Si misero a tavola a mangiare e, mentre loro mangiavano, la padrona del palazzo uscì un attimo fuori.
Ordinò ad un cucchiaio, uno di quelli prodigiosi che andavano da soli, di andarsi a nascondere nello stivale dell'imperatore.
Poi entrò di nuovo nella sala in cui gli ospiti stavano parlando e cominciò a parlare con loro.
Quando l'imperatore e gli altri si alzarono per andarsene, si levò un chiasso assordante.
Che cosa era successo?
Tutti i cucchiai si urtavano tra loro e gridavano che quel forestiero giovane aveva rubato un loro compagno.
“ Io? Dio me ne guardi Non ho mai rubato da quando sono al mondo! Come potrei mettermi a rubare cucchiai, adesso?”
“ Sia perquisito, così vediamo se ha rubato o no!” gridarono all'unisono tutti i cucchiai.
“ Perquisitemi pure!” disse l'imperatore.
Allora entrò dalla porta il figlioletto della padrona del palazzo e sua madre gli fece perquisire l'imperatore.
L'imperatore non riconobbe nemmeno il bambino: primo perché era stato cresciuto da Dio, secondo perché non poteva pensare che quello potesse essere suo figlio, dato che suo figlio lo aveva visto come tutti i morti, col collo tagliato e con la testa staccata dal corpicino.
Il ragazzino lo perquisì e trovò il cucchiaio nello stivale.
L'imperatore giurò di non saperne nulla, di non essere stato lui a rubare il cucchiaio, di non sapere che cosa fosse successo...
Allora suo figlio gli disse:” Allo stesso modo non è stata mia madre a uccidermi, eppure tu hai dato ascolto a un farabutto e l'hai fatta straziare, babbo!”.
Così l'imperatore venne a sapere chi erano quella donna e quel ragazzino; cadde in ginocchio e rese glorie a Dio perché li aveva aiutati col suo potere, facendoglieli ritrovare sani e salvi; baciò le mani della moglie chiedendole perdono e diede a suo figlio centinaia di migliaia di baci.
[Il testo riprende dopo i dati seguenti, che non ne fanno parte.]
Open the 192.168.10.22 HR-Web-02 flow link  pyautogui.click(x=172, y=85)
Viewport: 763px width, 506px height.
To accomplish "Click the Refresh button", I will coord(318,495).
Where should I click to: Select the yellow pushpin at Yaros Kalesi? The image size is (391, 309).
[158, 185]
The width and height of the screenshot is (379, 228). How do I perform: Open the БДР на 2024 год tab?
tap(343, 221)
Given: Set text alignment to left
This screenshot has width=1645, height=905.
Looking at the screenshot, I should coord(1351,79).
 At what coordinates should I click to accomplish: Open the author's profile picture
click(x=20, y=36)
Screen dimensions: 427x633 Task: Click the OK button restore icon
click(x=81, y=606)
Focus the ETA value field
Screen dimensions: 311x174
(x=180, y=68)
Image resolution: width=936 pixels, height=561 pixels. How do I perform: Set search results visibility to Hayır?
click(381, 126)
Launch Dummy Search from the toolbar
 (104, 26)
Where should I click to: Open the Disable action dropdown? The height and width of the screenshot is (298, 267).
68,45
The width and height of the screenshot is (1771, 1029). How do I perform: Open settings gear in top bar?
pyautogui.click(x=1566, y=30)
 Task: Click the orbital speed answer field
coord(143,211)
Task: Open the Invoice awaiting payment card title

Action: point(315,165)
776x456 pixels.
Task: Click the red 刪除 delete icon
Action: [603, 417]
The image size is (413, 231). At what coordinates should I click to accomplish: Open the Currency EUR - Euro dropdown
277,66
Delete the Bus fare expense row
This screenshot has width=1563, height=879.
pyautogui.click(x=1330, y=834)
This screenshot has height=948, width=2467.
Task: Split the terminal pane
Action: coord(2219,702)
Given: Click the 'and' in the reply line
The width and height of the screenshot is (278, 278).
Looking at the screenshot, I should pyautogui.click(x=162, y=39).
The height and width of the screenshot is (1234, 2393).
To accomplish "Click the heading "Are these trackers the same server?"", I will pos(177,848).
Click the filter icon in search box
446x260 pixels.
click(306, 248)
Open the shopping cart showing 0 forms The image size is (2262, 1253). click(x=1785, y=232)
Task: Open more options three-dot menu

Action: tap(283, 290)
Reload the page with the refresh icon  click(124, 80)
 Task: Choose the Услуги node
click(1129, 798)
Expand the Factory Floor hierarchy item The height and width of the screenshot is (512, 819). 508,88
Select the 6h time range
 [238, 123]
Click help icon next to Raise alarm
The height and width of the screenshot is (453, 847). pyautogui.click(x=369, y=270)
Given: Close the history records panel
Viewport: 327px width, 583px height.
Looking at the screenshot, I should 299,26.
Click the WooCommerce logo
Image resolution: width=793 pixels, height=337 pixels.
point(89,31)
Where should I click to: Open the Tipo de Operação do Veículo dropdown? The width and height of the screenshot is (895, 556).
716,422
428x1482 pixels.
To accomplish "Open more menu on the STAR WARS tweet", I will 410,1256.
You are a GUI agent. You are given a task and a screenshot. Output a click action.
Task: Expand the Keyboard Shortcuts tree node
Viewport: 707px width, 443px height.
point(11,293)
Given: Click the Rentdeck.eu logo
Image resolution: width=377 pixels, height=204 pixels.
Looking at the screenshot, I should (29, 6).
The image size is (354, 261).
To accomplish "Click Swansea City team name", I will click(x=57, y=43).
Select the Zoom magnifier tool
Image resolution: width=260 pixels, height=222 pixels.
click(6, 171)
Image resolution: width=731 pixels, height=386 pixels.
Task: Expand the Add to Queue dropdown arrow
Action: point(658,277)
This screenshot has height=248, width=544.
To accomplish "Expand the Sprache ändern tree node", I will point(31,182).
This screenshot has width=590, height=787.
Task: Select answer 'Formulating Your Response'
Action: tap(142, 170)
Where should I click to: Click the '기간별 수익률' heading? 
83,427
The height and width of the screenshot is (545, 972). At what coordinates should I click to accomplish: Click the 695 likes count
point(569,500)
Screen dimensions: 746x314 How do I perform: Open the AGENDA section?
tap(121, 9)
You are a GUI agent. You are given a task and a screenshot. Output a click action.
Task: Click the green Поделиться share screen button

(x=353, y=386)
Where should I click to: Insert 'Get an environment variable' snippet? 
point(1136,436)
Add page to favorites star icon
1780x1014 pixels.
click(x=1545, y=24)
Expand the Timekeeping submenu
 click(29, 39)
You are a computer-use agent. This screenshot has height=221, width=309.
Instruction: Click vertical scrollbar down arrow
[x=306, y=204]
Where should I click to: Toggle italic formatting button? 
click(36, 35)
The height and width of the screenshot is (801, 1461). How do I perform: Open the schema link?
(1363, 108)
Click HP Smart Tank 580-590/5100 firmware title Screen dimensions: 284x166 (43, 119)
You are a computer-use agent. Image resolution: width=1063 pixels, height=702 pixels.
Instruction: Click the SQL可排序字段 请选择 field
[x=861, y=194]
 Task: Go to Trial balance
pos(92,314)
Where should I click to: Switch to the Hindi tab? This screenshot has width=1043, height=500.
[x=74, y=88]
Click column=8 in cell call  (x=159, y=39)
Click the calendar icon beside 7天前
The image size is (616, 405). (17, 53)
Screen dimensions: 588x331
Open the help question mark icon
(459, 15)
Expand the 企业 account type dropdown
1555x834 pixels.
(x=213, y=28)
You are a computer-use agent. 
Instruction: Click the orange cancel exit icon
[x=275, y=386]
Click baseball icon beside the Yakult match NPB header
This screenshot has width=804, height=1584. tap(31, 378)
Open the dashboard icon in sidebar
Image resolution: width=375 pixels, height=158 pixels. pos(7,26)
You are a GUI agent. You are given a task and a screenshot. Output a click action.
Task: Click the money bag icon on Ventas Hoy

Dopo di ciò mandò a morte il vecchio servo, del quale sua moglie gli raccontò tutto per filo e per segno.
E io una nocciola mangiai
e una fandonia vi raccontai.
Storie e Leggende della Transilvania, a cura di Claudio Mutti, per la Mondadori
Non so cosa ci sia di prettamente rumeno in una fiaba che ricalca la Penta Manomozza (III, 2)
del Basile
, ma la grandissima parte delle fiabe europee deriva dal Pentamerone
, che, in questo caso, si rifa, a sua volta, ad una leggenda edificante medievale, la leggenda di Sant'Uliva.